Post suggests saying something like, “Ladies, if we take photos, these are for us only. What happens in Miami stays in Miami.”

“Especially because it is a bachelorette party, and while it might be fun to do that with your intimate friends, the entire world of Facebook, they are not your intimate friends. That’s why we make these discernments and distinctions,” she says.

First date: Be fun, not creepy.

It’s OK to take a photo, “Maybe if people are having fun with their phone, getting to know each other, sharing a photo op,” Post says. “But you’re certainly not going to turn it into a photo session of that person – that gets a little bit creepy.”

Funerals: Isn’t it obvious?

Is it OK to take photos at a funeral? “Certainly not,” Post says.

Dinner parties: Don’t invite the uninvited

If it’s a group shot, the host made a particularly stunning dish or set a beautiful table, “then you could ask to take ‘a’ photo; otherwise no, put the device away,” Post says. “For one thing, a lot of people start taking photos on an iPhone or similar device, and when they start immediately posting to Facebook, it takes them out of that room and it starts inviting people who weren’t invited into that room. It really changes the dynamic.”

For private events, Post suggests asking the group, “Do you mind if I throw these up on Facebook later?”

When you really don’t want photos taken of you

“People taking a few photos as part of a group event is going to happen,” Post says. “But when someone is taking a ton, a ton, a ton [of photos], that’s when you might say to them – either jokingly in front of the group, or if they really aren’t getting the message, take them privately aside and say – ‘This really isn’t my best day. Photo-op will be done in one minute.’ ”

She suggests treating it lightly at first, and after that, saying privately, “Listen, I know that you’re having a lot of fun with it, but I really don’t want any more pictures of me.”

If they still won’t stop, Post recommends literally stepping out of the photo.

When the photos aren’t so flattering

Because we have unlimited photo storage and don’t run out of film, people are uploading photos to Facebook by the hundreds, even if the photos aren’t that great.

“Most people tend to put the photo up thinking that other people will be excited to see it later,” Post says. But that’s not true for everyone every time.

You can request (and it should be honored) that the photo of you not be posted on Facebook.
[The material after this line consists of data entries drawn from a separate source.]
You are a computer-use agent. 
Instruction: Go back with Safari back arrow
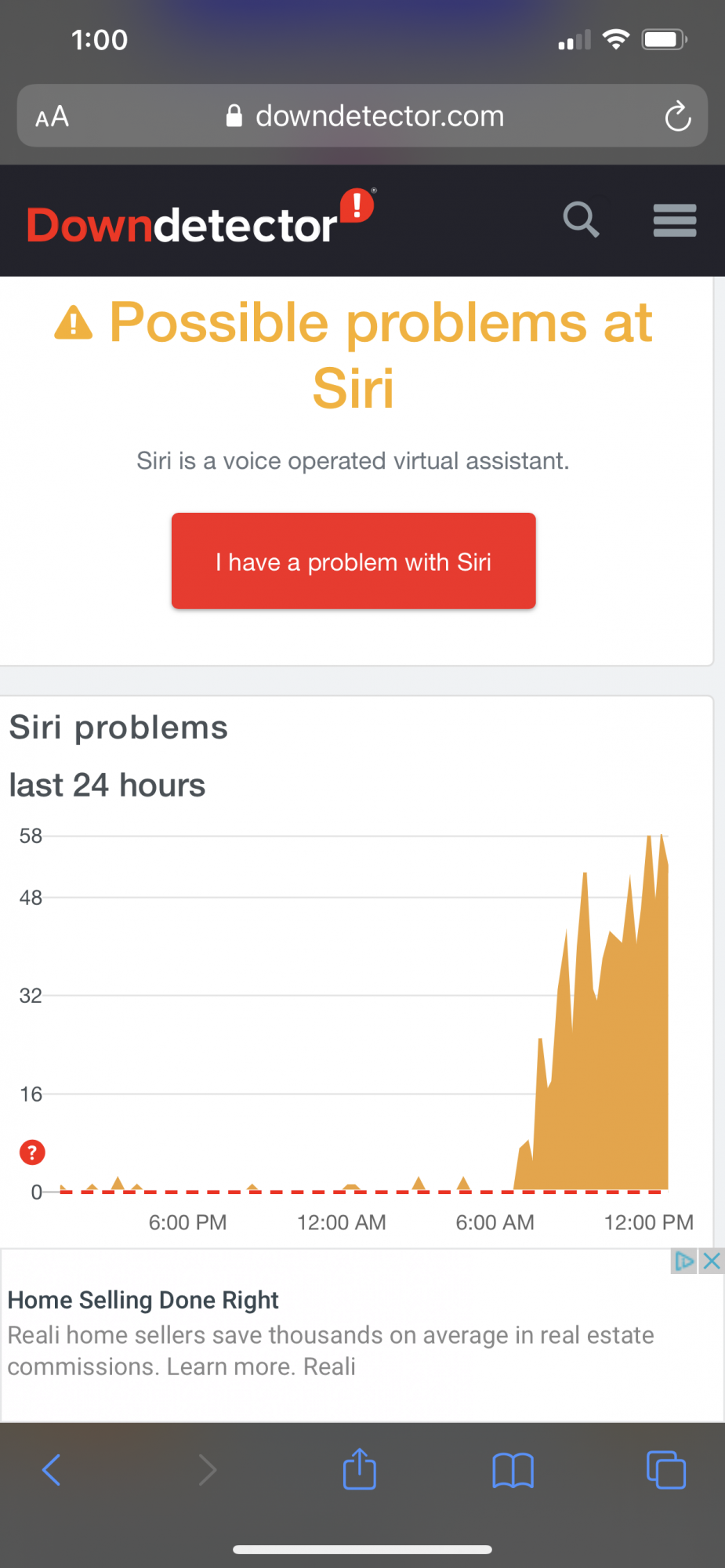(52, 1470)
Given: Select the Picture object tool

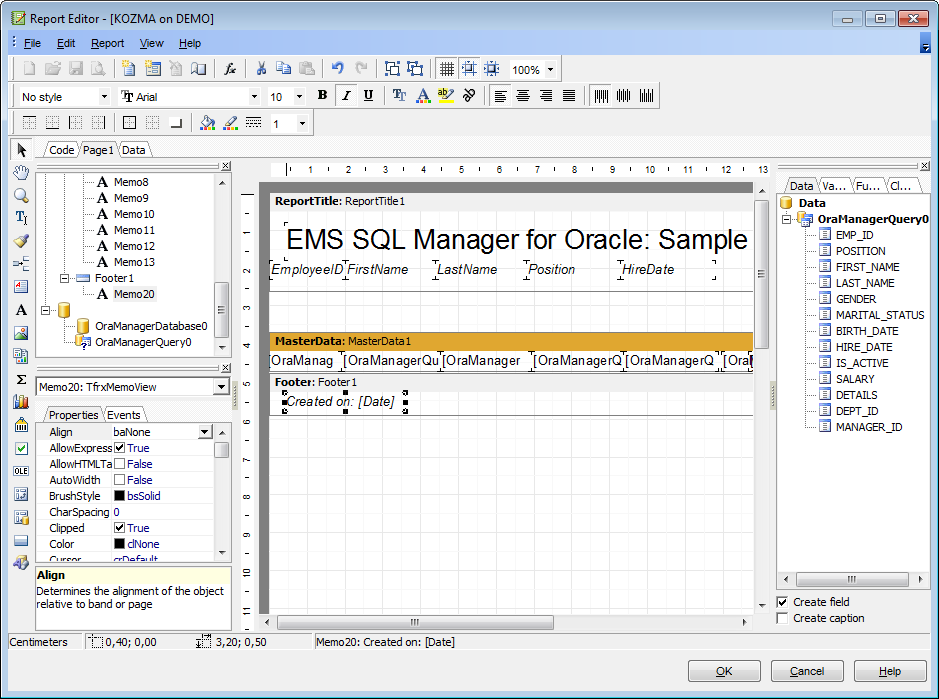Looking at the screenshot, I should coord(21,332).
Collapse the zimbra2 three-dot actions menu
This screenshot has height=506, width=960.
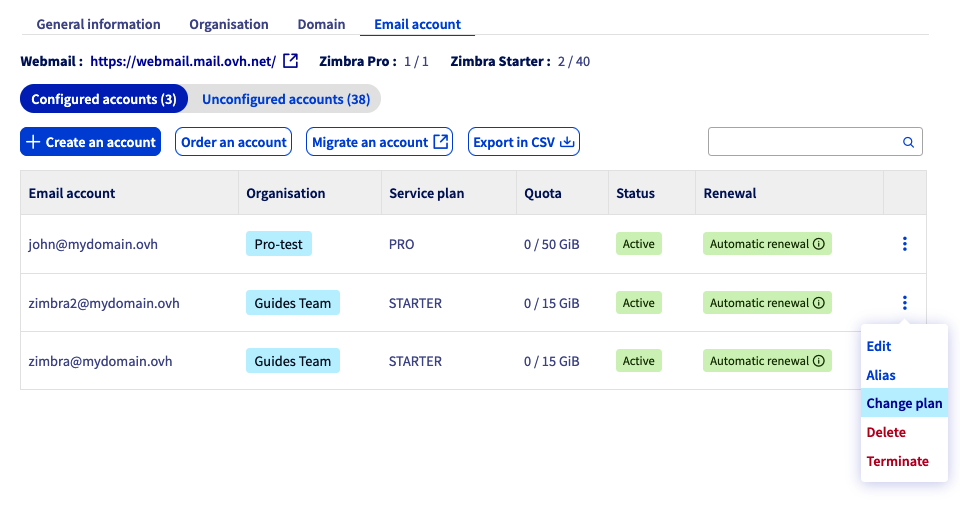coord(904,303)
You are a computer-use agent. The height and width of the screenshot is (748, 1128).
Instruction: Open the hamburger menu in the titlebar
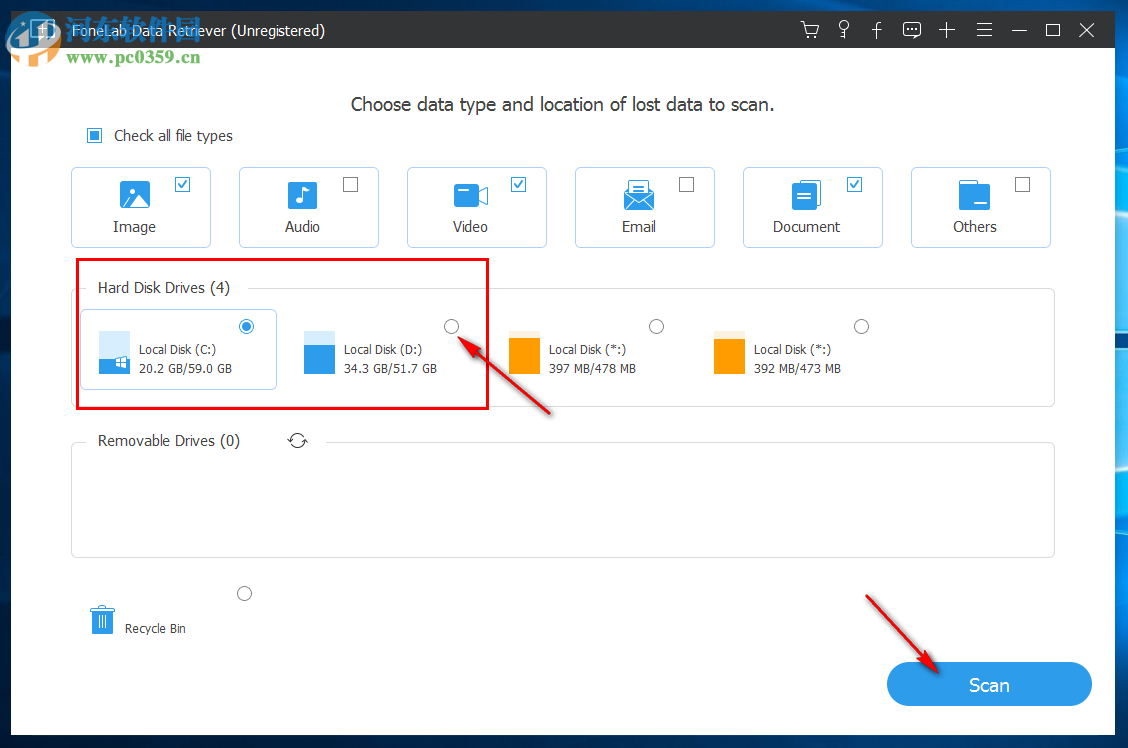pyautogui.click(x=984, y=30)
If the photos have already gone up, Post says, you have two options: If you’ve been tagged, untag yourself.

Also, she says, “It’s OK, if you really don’t like something, to ask them to take it down. I would consider that it is much more of a big deal to ask someone to take it down, but you can always do it. I just might not do that for every image under the sun that your best friend posts.”
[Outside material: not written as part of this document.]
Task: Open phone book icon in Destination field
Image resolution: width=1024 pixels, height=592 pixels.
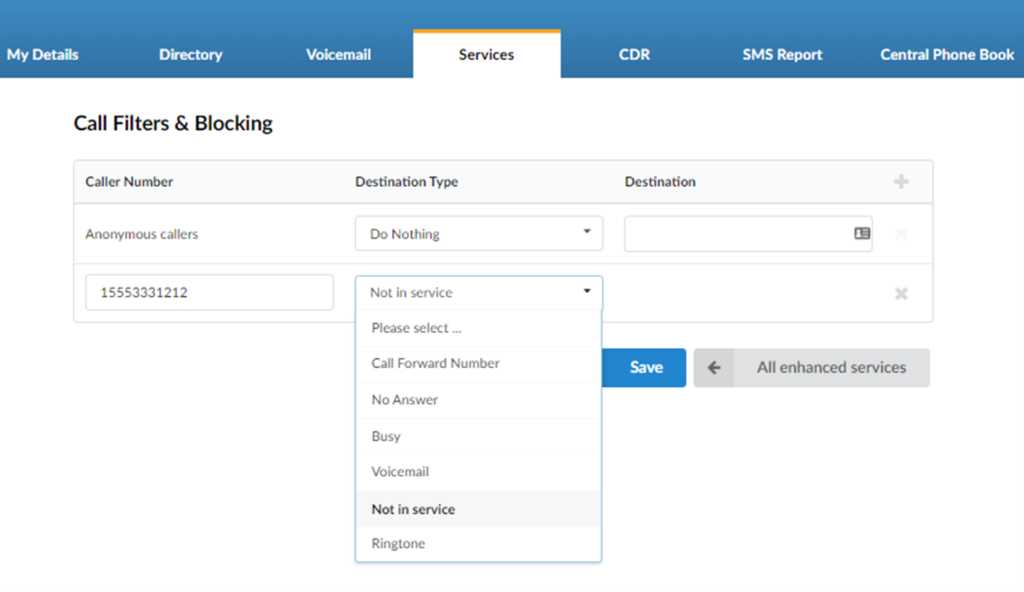Action: tap(861, 233)
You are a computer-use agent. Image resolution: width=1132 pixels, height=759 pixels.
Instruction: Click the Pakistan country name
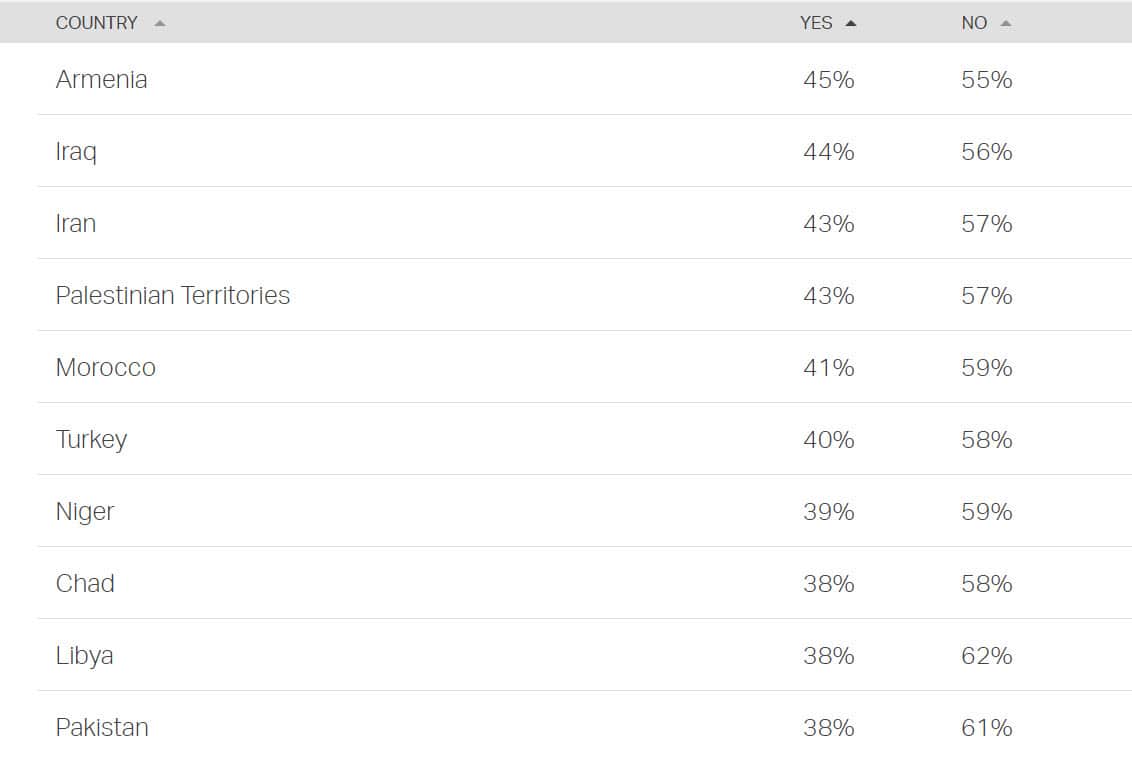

How to look great in photos

If you don’t want to be photographed because of insecurities, there are easy tricks to take better pictures: Think of someone or something that truly makes you happy. And remember good posture – stomach in, shoulders back.

Or do the actor’s trick of standing three-fourths toward the camera, one hip and foot in front, hand on your hip.

Practice smiling and posing in the mirror.

If photographed from underneath, it may look like you have a double chin, so lower yourself so that you’re even with the camera or looking up at it.

And practice confidence. Chances are you look better than you think.